SOURCE DOCUMENT >>
First Statues, Now Homes

The rapacious purge of all things Southern continues as the Union Presbyterian Seminary demolishes one of the oldest homes in Virginia to atone for slavery and to cleanse the land of the memory of a man who inhabited it:

The 230-year-old McGuire Cottage, one of Northside’s oldest homes, is no longer standing due to what its owner, Union Presbyterian Seminary, claims is “repentance” for the benefit the seminary received from the labor of enslaved persons. The house was once home to a Confederate surgeon – also cited as a reason for demolition – though the seminary says it has no plans for the tract of land on which the house stood.

Dr. McGuire was General Stonewall Jackson’s Corps Surgeon, and he treated General Jackson after the First Battle of Manassas and was the man who amputated General Jackson’s arm after Chancellorsville.

Dr McGuire continued to have a long and illustrious career:

After the war McGuire contributed to the first of the Geneva Conventions, which is why the Boston Medical Journal said in his obituary that he had “humanized war.”

After the Civil War ended in April 1865, Dr. McGuire returned to Richmond, Virginia, where he became chair of surgery at the Medical College of Virginia. He married Mary Stuart of Staunton, Virginia, in 1867. They had ten children, many of whom followed in his footsteps into medicine, notably Dr. Stuart McGuire. They maintained a summer residence just west of Richmond in Bon Air.

Dr. McGuire was president of the American Medical Association and numerous other organizations. He has been described as a brilliant administrator and a gifted teacher and orator, and he also wrote prolifically.

He founded St. Luke’s Hospital and Training School for Nurses, helped found the Medical Society of Virginia, and in 1893 he started the College of Physicians and Surgeons, later University College of Medicine.

DATASET EXCERPT >>
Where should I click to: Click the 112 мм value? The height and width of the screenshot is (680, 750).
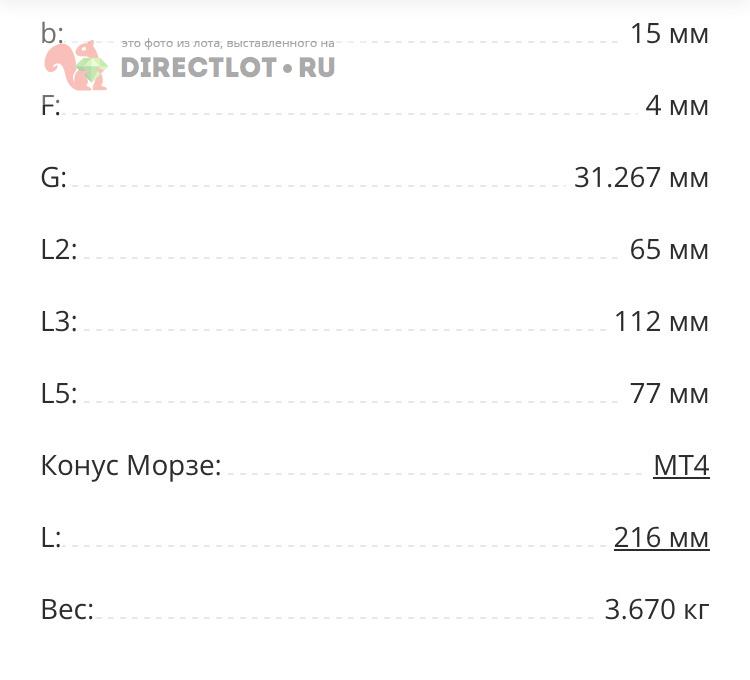tap(661, 321)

PROBLEM SET >>
a – Reproduce verbatim the section of the McGuire Cottage article that begins with the words containing "Dr. McGuire was General" and ends with "in Bon Air.".
b – In the McGuire Cottage article, which hospital did Dr. McGuire found?

LIST OF SOLUTIONS >>
a –
Dr. McGuire was General Stonewall Jackson’s Corps Surgeon, and he treated General Jackson after the First Battle of Manassas and was the man who amputated General Jackson’s arm after Chancellorsville.

Dr McGuire continued to have a long and illustrious career:

After the war McGuire contributed to the first of the Geneva Conventions, which is why the Boston Medical Journal said in his obituary that he had “humanized war.”

After the Civil War ended in April 1865, Dr. McGuire returned to Richmond, Virginia, where he became chair of surgery at the Medical College of Virginia. He married Mary Stuart of Staunton, Virginia, in 1867. They had ten children, many of whom followed in his footsteps into medicine, notably Dr. Stuart McGuire. They maintained a summer residence just west of Richmond in Bon Air.

b – St. Luke's Hospital and Training School for Nurses.